Stored items:

<<<<

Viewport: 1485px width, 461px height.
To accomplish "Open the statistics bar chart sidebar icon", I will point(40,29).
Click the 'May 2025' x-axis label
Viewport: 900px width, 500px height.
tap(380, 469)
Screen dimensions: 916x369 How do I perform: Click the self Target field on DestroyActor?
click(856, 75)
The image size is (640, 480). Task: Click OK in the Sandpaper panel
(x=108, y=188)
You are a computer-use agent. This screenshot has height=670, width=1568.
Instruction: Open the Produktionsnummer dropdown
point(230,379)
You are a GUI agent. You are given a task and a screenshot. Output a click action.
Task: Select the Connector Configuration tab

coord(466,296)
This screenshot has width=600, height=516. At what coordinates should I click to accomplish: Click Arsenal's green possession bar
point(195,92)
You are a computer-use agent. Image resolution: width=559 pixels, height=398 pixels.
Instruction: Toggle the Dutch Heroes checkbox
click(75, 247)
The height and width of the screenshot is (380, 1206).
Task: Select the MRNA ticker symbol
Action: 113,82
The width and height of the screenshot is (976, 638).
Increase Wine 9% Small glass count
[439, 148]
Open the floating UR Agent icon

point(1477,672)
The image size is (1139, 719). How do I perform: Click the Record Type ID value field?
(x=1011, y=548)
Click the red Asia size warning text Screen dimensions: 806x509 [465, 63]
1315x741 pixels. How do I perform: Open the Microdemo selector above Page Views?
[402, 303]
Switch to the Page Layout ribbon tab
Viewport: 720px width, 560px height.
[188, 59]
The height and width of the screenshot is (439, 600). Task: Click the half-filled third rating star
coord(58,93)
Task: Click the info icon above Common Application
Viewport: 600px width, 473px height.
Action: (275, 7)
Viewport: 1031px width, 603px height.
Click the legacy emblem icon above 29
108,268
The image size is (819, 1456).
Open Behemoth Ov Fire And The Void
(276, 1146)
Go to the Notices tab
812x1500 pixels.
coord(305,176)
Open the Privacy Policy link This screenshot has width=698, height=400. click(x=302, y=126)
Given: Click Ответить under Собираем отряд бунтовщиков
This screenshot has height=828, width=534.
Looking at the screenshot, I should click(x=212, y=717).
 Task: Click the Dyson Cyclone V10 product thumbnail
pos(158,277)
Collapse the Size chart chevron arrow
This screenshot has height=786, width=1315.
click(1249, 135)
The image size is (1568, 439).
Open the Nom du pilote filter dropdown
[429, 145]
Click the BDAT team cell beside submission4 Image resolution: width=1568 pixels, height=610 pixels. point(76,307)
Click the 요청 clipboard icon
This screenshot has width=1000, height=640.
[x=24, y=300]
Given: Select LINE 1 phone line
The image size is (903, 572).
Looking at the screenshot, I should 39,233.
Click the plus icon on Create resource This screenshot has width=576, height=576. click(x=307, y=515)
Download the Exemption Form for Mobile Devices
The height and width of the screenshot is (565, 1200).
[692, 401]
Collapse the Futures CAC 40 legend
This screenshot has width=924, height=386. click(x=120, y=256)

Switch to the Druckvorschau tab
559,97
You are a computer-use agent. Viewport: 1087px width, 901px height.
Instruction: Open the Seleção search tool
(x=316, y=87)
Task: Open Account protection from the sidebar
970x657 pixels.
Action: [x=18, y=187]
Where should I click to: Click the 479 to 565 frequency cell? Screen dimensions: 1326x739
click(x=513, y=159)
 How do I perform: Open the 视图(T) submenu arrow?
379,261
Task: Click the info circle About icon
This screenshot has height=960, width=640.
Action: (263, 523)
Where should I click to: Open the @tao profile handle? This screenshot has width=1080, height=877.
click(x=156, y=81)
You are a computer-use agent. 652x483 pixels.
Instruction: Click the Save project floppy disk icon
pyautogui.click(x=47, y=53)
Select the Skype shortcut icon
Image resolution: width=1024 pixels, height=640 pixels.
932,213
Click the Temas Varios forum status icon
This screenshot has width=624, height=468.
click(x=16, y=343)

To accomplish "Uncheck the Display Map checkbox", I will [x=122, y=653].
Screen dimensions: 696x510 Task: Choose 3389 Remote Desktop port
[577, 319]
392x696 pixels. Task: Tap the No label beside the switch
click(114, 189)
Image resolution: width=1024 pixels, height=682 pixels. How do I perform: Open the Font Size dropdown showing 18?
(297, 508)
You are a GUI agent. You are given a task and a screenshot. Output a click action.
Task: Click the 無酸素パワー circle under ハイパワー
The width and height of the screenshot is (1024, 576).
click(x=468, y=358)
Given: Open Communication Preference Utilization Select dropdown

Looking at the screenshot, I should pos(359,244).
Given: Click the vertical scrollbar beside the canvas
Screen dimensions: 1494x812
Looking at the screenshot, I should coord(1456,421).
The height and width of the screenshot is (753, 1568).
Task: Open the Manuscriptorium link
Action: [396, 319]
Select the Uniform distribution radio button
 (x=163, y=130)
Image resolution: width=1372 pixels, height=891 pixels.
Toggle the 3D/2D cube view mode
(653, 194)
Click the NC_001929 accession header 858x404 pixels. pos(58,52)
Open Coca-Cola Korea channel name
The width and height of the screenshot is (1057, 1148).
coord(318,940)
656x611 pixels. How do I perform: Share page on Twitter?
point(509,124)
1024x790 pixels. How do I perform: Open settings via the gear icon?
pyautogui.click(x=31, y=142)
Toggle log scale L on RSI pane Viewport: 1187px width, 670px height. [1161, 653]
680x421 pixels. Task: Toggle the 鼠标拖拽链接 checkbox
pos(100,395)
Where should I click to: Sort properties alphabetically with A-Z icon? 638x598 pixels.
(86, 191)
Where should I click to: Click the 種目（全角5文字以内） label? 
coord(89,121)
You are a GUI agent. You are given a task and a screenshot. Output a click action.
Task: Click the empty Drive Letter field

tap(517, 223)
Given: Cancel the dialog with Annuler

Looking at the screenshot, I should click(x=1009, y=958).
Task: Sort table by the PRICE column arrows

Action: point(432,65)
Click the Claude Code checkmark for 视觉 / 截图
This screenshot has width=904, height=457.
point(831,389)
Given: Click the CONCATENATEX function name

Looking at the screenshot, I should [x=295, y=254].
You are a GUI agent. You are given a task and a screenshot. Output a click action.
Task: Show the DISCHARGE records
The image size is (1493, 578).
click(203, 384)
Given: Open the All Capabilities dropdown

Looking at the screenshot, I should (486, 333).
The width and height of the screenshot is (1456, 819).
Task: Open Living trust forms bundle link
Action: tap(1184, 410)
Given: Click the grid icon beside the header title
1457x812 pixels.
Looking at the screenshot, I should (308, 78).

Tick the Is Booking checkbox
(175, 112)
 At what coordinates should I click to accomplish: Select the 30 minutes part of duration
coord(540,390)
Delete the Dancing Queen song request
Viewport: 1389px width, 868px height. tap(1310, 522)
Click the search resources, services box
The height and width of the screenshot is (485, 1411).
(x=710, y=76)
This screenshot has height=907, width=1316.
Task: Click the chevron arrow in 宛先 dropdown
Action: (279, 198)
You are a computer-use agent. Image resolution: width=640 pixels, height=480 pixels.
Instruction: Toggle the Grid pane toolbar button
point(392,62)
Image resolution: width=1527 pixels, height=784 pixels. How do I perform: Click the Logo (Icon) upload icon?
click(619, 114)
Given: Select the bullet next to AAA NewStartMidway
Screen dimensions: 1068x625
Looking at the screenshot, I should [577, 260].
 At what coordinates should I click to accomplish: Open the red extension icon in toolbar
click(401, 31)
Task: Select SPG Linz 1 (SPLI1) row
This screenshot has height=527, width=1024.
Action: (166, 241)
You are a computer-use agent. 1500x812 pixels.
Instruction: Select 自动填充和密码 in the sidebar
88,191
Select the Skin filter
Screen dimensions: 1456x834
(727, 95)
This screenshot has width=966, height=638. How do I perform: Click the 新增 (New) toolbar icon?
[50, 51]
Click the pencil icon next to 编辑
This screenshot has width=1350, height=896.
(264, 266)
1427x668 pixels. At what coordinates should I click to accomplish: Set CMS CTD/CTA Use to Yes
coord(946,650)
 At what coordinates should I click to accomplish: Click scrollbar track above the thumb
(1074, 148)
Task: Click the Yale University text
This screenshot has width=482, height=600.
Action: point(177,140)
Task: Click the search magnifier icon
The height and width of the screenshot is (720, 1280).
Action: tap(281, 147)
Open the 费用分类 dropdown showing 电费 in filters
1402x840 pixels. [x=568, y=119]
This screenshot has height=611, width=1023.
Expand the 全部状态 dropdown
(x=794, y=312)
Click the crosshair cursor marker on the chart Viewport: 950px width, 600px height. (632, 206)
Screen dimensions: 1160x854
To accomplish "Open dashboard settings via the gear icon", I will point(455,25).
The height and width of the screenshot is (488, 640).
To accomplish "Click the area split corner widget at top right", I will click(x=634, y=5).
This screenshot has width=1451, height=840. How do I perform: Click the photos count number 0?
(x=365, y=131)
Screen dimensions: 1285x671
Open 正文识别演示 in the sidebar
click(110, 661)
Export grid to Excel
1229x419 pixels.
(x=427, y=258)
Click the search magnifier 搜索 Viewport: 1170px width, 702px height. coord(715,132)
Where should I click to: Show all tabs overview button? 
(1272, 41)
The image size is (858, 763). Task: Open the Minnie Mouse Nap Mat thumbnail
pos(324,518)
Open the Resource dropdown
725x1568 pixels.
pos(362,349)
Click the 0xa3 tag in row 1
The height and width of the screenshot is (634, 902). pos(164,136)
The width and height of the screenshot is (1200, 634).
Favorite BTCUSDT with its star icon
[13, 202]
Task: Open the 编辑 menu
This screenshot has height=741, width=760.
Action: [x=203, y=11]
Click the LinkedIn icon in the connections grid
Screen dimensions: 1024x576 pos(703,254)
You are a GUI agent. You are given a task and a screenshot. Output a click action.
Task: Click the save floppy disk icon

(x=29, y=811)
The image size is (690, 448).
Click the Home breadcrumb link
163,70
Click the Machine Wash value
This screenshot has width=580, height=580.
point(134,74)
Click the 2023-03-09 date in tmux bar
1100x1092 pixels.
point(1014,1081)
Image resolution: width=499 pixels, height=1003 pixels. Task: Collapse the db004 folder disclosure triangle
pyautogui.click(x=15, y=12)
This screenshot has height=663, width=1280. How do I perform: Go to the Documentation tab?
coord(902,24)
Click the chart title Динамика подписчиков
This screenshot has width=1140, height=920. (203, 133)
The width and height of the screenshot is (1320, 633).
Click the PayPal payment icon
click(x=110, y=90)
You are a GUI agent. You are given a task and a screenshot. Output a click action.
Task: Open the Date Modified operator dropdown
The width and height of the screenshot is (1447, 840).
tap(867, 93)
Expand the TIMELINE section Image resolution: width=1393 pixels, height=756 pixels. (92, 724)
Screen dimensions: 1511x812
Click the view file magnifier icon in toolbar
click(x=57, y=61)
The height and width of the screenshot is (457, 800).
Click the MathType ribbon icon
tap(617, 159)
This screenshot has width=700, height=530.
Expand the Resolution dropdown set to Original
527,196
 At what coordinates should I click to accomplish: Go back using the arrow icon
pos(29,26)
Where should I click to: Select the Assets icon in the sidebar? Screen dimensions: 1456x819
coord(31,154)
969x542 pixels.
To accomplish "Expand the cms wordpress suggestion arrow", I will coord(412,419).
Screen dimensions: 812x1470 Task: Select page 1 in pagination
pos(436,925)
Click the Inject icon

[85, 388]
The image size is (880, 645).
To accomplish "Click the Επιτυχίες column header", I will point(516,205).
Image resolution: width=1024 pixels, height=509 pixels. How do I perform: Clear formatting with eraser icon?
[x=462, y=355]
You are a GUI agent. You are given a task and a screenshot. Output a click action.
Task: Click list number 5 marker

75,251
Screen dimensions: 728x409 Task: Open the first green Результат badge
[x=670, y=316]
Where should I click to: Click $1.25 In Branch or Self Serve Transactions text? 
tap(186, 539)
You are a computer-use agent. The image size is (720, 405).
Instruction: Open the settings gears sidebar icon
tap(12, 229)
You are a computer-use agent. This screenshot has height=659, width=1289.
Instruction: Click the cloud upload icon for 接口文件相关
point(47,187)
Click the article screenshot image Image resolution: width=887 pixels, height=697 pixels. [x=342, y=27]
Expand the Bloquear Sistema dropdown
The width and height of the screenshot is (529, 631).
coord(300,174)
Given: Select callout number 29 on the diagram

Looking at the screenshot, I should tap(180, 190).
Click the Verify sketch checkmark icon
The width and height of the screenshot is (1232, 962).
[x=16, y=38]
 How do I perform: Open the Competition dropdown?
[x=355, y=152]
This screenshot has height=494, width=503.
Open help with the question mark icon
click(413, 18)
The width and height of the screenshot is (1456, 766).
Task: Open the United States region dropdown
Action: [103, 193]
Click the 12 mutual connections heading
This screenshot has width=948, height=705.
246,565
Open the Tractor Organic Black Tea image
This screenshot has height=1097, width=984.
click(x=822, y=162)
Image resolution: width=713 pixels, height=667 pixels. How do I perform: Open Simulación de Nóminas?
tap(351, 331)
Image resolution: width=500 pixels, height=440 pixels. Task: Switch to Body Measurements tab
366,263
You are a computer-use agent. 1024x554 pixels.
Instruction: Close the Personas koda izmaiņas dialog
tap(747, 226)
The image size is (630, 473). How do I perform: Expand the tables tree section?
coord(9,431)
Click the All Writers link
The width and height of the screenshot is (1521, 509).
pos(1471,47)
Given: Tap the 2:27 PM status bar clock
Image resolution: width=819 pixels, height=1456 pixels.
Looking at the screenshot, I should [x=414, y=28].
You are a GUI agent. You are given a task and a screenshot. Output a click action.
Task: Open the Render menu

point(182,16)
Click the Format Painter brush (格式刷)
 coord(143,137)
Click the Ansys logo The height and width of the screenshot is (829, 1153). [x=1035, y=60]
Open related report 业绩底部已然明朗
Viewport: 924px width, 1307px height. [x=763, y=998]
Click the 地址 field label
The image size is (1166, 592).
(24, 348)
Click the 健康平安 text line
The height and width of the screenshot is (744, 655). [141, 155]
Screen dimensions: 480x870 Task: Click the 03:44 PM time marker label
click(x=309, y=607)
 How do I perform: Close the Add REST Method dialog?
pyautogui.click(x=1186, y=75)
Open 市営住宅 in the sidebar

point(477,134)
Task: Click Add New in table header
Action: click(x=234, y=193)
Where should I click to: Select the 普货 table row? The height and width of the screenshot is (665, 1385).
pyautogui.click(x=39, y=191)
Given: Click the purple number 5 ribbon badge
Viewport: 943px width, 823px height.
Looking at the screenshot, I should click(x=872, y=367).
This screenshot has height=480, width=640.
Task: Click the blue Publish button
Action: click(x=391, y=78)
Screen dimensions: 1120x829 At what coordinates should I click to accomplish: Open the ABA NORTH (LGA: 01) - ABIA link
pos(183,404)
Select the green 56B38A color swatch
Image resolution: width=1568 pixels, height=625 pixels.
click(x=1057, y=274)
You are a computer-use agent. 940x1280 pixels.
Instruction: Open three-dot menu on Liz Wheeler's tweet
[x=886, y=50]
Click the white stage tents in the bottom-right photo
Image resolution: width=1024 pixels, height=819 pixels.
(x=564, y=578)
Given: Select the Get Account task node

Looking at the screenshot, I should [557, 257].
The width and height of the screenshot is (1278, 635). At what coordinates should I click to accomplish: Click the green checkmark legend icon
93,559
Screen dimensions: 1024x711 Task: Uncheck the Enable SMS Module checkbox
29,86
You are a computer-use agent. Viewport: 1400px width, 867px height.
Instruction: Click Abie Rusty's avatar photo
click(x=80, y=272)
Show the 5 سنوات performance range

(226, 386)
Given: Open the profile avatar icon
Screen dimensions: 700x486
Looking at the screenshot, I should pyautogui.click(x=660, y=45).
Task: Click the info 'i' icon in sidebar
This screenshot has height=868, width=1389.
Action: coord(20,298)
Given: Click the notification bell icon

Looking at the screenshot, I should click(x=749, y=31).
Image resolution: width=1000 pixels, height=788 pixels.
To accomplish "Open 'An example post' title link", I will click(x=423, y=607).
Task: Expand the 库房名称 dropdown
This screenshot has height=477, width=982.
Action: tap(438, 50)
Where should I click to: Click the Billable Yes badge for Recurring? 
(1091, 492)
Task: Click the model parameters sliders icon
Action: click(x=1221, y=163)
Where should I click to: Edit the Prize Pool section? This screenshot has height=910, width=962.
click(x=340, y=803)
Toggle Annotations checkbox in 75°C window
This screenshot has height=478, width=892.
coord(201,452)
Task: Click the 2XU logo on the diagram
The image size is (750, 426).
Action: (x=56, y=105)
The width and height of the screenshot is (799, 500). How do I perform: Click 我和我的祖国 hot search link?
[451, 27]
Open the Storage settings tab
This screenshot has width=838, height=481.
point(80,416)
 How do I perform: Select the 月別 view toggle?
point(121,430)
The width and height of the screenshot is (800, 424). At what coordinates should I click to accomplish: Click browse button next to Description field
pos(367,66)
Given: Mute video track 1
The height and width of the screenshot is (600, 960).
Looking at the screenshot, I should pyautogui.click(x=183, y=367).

>>>>

TASK TO COMPLETE – Nothing beyond the lines from the start of the entries through the line with "Click the red" should appear. Repeat those lines exactly, both ends included.

RESPONSE –
Viewport: 1485px width, 461px height.
To accomplish "Open the statistics bar chart sidebar icon", I will point(40,29).
Click the 'May 2025' x-axis label
Viewport: 900px width, 500px height.
tap(380, 469)
Screen dimensions: 916x369 How do I perform: Click the self Target field on DestroyActor?
click(856, 75)
The image size is (640, 480). Task: Click OK in the Sandpaper panel
(x=108, y=188)
You are a computer-use agent. This screenshot has height=670, width=1568.
Instruction: Open the Produktionsnummer dropdown
point(230,379)
You are a GUI agent. You are given a task and a screenshot. Output a click action.
Task: Select the Connector Configuration tab

coord(466,296)
This screenshot has width=600, height=516. At what coordinates should I click to accomplish: Click Arsenal's green possession bar
point(195,92)
You are a computer-use agent. Image resolution: width=559 pixels, height=398 pixels.
Instruction: Toggle the Dutch Heroes checkbox
click(75, 247)
The height and width of the screenshot is (380, 1206).
Task: Select the MRNA ticker symbol
Action: 113,82
The width and height of the screenshot is (976, 638).
Increase Wine 9% Small glass count
[439, 148]
Open the floating UR Agent icon

point(1477,672)
The image size is (1139, 719). How do I perform: Click the Record Type ID value field?
(x=1011, y=548)
Click the red Asia size warning text Screen dimensions: 806x509 [465, 63]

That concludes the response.